Editorial – Uma Reflexão Bíblica Sobre a Perseguição aos Justos
“Bem-aventurados os perseguidos por causa da justiça, porque deles é o Reino dos Céus.” (Mateus 5:10)
Nos últimos anos, o Brasil assistiu a uma sequência de acontecimentos que, para milhões de brasileiros, deixou de parecer mera disputa política. O que estamos vendo é algo muito mais profundo: uma batalha entre diferentes visões de país e, para muitos cristãos, uma batalha espiritual.
Jair Bolsonaro sobreviveu a um atentado a faca durante a campanha presidencial de 2018. Desde então, passou por diversas cirurgias e convive com consequências físicas desse episódio.
Ao longo de seu mandato, enfrentou forte oposição política, intensa cobertura crítica da imprensa, investigações e decisões judiciais que seus apoiadores consideram desproporcionais. Mesmo após deixar a Presidência, continuou sendo alvo de processos, medidas restritivas e decisões que, na visão de muitos brasileiros, demonstram tratamento diferente daquele aplicado a outras figuras políticas.
Este editorial parte de uma pergunta que milhões de brasileiros fazem diariamente:
Estamos diante apenas da aplicação da lei ou de uma perseguição política?
Quando dois pesos e duas medidas se tornam evidentes
Uma das maiores preocupações de muitos brasileiros é a percepção de que a Justiça não trata todos da mesma forma.

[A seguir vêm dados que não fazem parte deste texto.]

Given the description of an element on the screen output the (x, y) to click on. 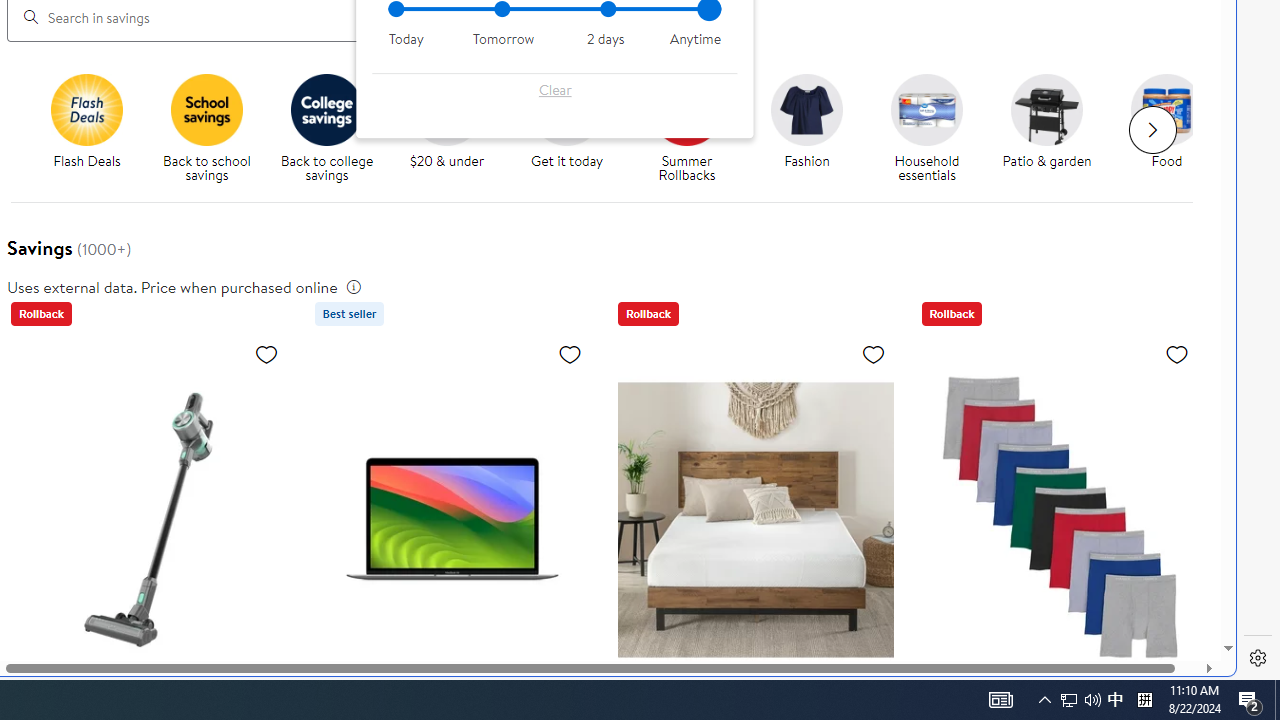
Back to College savings (326, 109)
Get it today (574, 128)
Household essentials (926, 109)
$20 and under $20 & under (447, 122)
Fashion Fashion (806, 122)
Next slide for chipModuleWithImages list (1152, 129)
$20 & under (454, 128)
Patio & garden (1054, 128)
Given the description of an element on the screen output the (x, y) to click on. 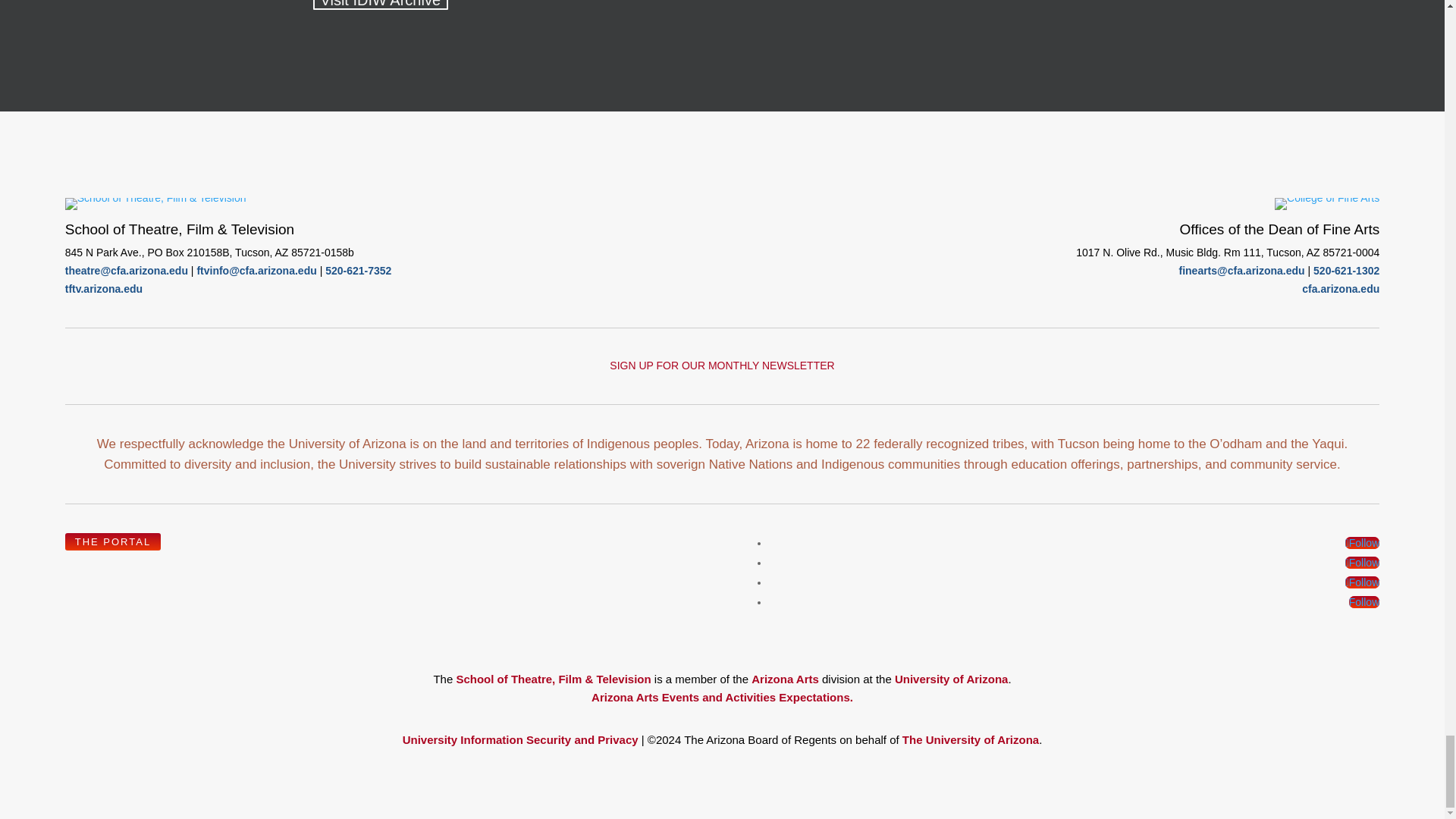
tftv.arizona.edu (103, 288)
Follow on X (1362, 562)
Follow on Facebook (1362, 542)
cfa.arizona.edu (1339, 288)
520-621-7352 (357, 270)
Follow on Instagram (1362, 582)
Follow on Youtube (1363, 602)
Visit IDIW Archive (380, 4)
SIGN UP FOR OUR MONTHLY NEWSLETTER (722, 365)
520-621-1302 (1345, 270)
Given the description of an element on the screen output the (x, y) to click on. 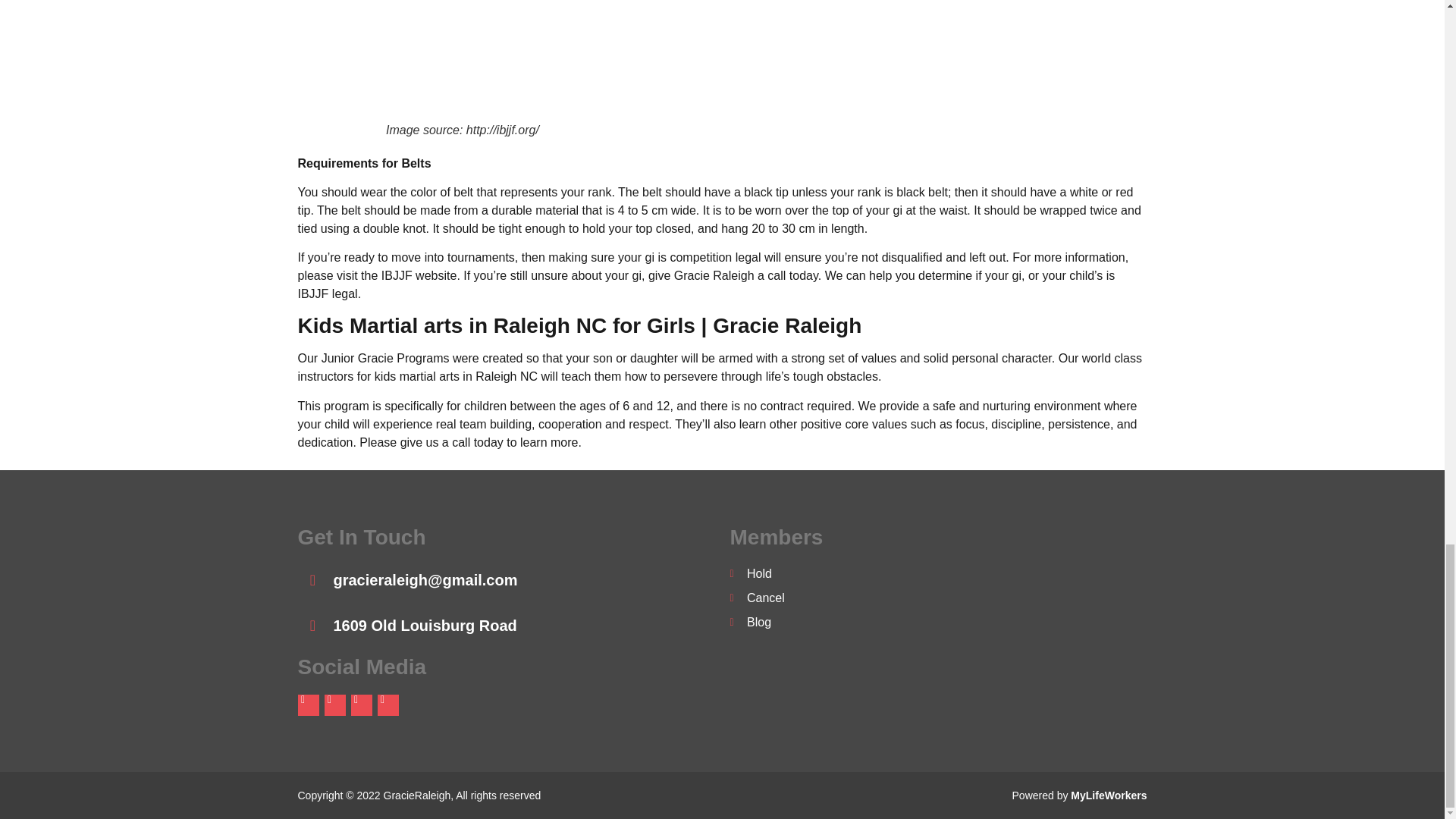
call today (477, 441)
Junior Gracie Programs (385, 358)
please visit the IBJJF website (377, 275)
Given the description of an element on the screen output the (x, y) to click on. 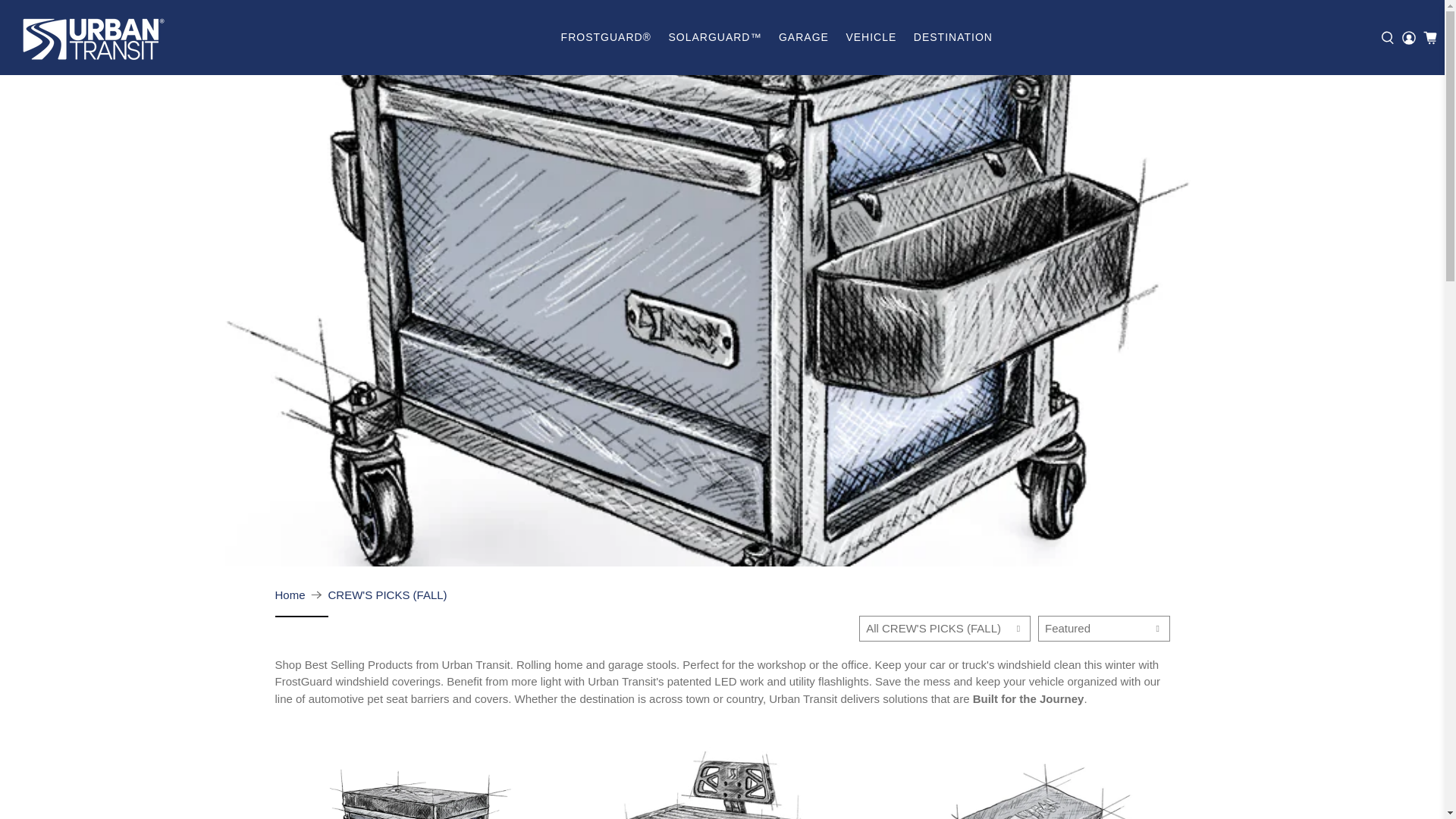
DESTINATION (953, 37)
VEHICLE (870, 37)
GARAGE (803, 37)
Given the description of an element on the screen output the (x, y) to click on. 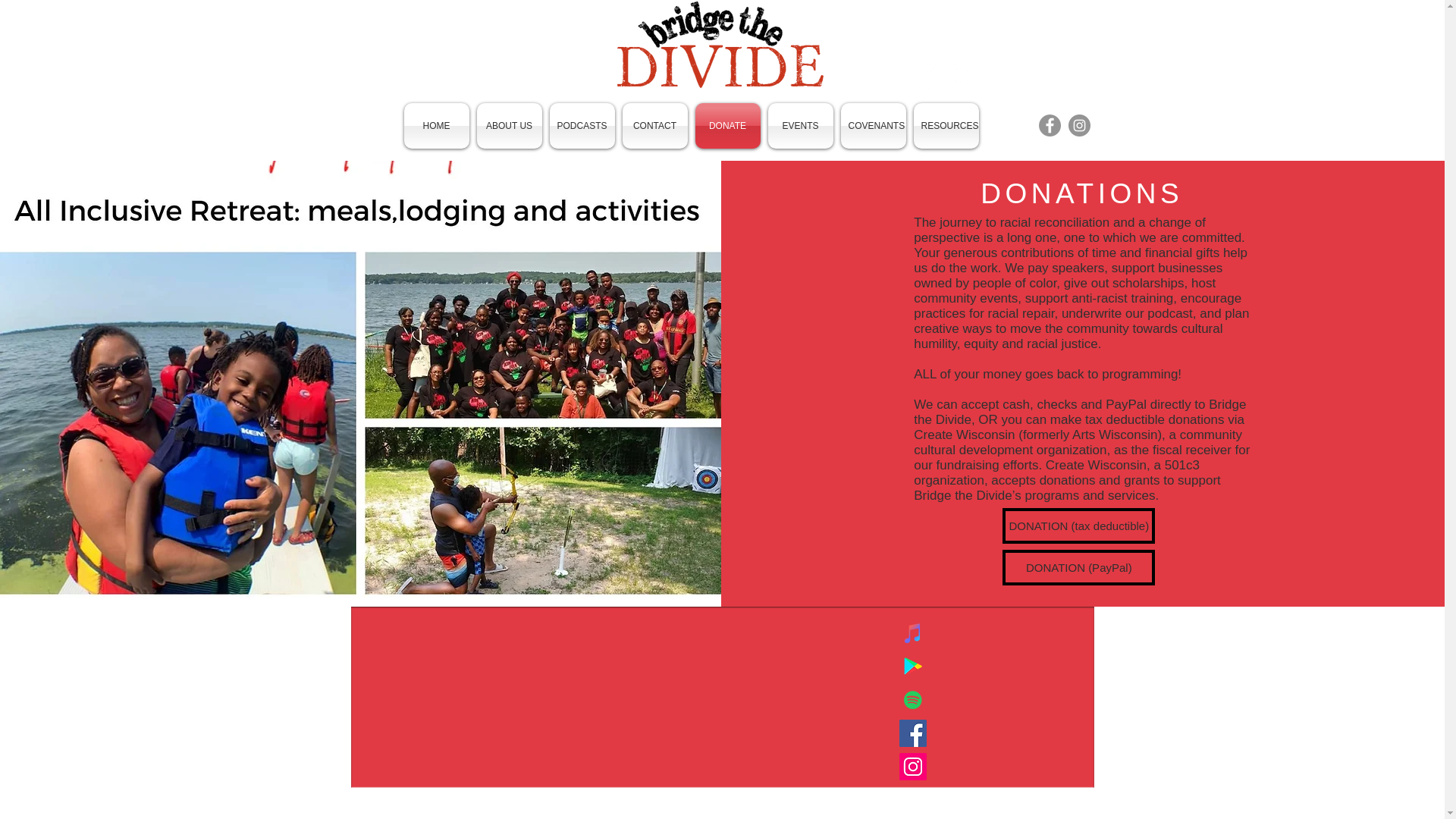
DONATE (727, 125)
HOME (436, 125)
EVENTS (800, 125)
COVENANTS (873, 125)
ABOUT US (509, 125)
PODCASTS (582, 125)
RESOURCES (946, 125)
CONTACT (654, 125)
Given the description of an element on the screen output the (x, y) to click on. 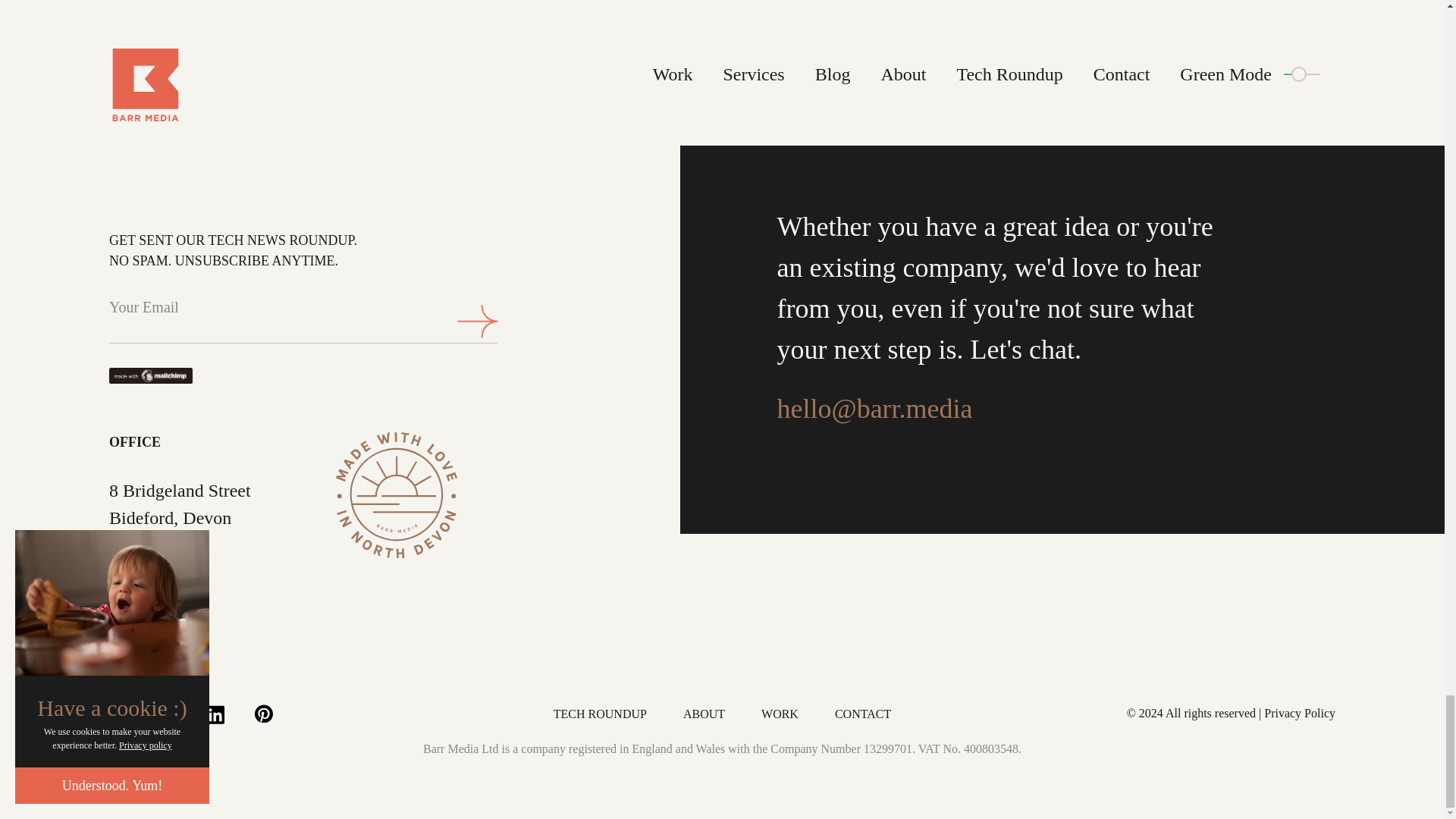
ABOUT (703, 714)
Privacy Policy (1299, 712)
WORK (779, 714)
CONTACT (862, 714)
TECH ROUNDUP (599, 714)
Mailchimp - email marketing made easy and fun (162, 375)
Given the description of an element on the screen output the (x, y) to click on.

Há quem observe diferenças entre o tratamento dado a Jair Bolsonaro e o concedido a outros líderes políticos em situações distintas. Para esses brasileiros, determinadas restrições impostas ao ex-presidente, somadas ao contexto político recente, alimentam a percepção de seletividade institucional.
Independentemente das interpretações jurídicas, essa percepção existe e não pode ser ignorada.
Como cristãos, acreditamos que a justiça deve ser imparcial.
“Não torcerás o direito; não farás acepção de pessoas…” (Deuteronômio 16:19)
Quando a população perde a confiança na imparcialidade das instituições, toda a sociedade sofre.
A Bíblia mostra que quem confronta sistemas de poder costuma enfrentar oposição
José foi preso.
Daniel foi lançado na cova dos leões.
Elias foi perseguido.
Jeremias foi preso.
João Batista foi decapitado.
Jesus foi condenado mesmo após Pilatos declarar que não encontrava culpa suficiente para condená-lo.
Os apóstolos foram presos porque anunciavam uma verdade que contrariava as autoridades da época.
A perseguição aos justos não começou no século XXI.
Ela acompanha toda a história bíblica.
Nossa preocupação vai além de um homem
Este editorial não pretende afirmar que Jair Bolsonaro seja perfeito.
Ele é um homem sujeito a erros como qualquer outro.
Nossa preocupação é outra.
Quando um país passa a aceitar que direitos individuais possam ser restringidos de forma que parte significativa da sociedade percebe como desigual, abre-se um precedente que pode alcançar qualquer cidadão.
Hoje pode ser um ex-presidente.
Amanhã pode ser um pastor.
Depois, uma igreja.
Depois, qualquer cristão que decida permanecer fiel às Escrituras.
A perseguição aos cristãos raramente começa dentro das igrejas
Ela normalmente começa quando determinados valores deixam de ser aceitos pela cultura dominante.
Foi assim em Roma.
Foi assim em diversos regimes totalitários.
Foi assim em muitos países onde a liberdade religiosa foi restringida.
A história mostra que a perseguição nem sempre começa com violência física.
Muitas vezes começa com o silêncio imposto, a censura, o isolamento e a tentativa de descredibilizar aqueles que pensam diferente.
Nossa esperança permanece em Cristo
Como cristãos, não depositamos nossa esperança em Jair Bolsonaro, nem em qualquer outro político.
Nossa esperança está em Jesus Cristo.
Mas também entendemos que Deus levanta homens para cumprir propósitos em determinados momentos da história.
Por isso, devemos orar pelas autoridades, defender a verdade, lutar pela justiça e permanecer vigilantes.
O silêncio diante da injustiça nunca foi a postura dos profetas.
Daniel falou.
Elias falou.
João Batista falou.
Os apóstolos falaram.
E a Igreja também precisa continuar falando.
Conclusão
O futuro do Brasil não depende apenas de eleições.
Depende da coragem de um povo que não tenha medo de defender a verdade.
Se a perseguição política existe ou não continuará sendo debatida por muitos anos.
Mas uma coisa a Bíblia deixa clara: quando a verdade incomoda o poder, quem a proclama frequentemente enfrenta oposição.
Como cristãos, nosso compromisso não é com partidos, mas com princípios. E princípios não mudam conforme muda o governo.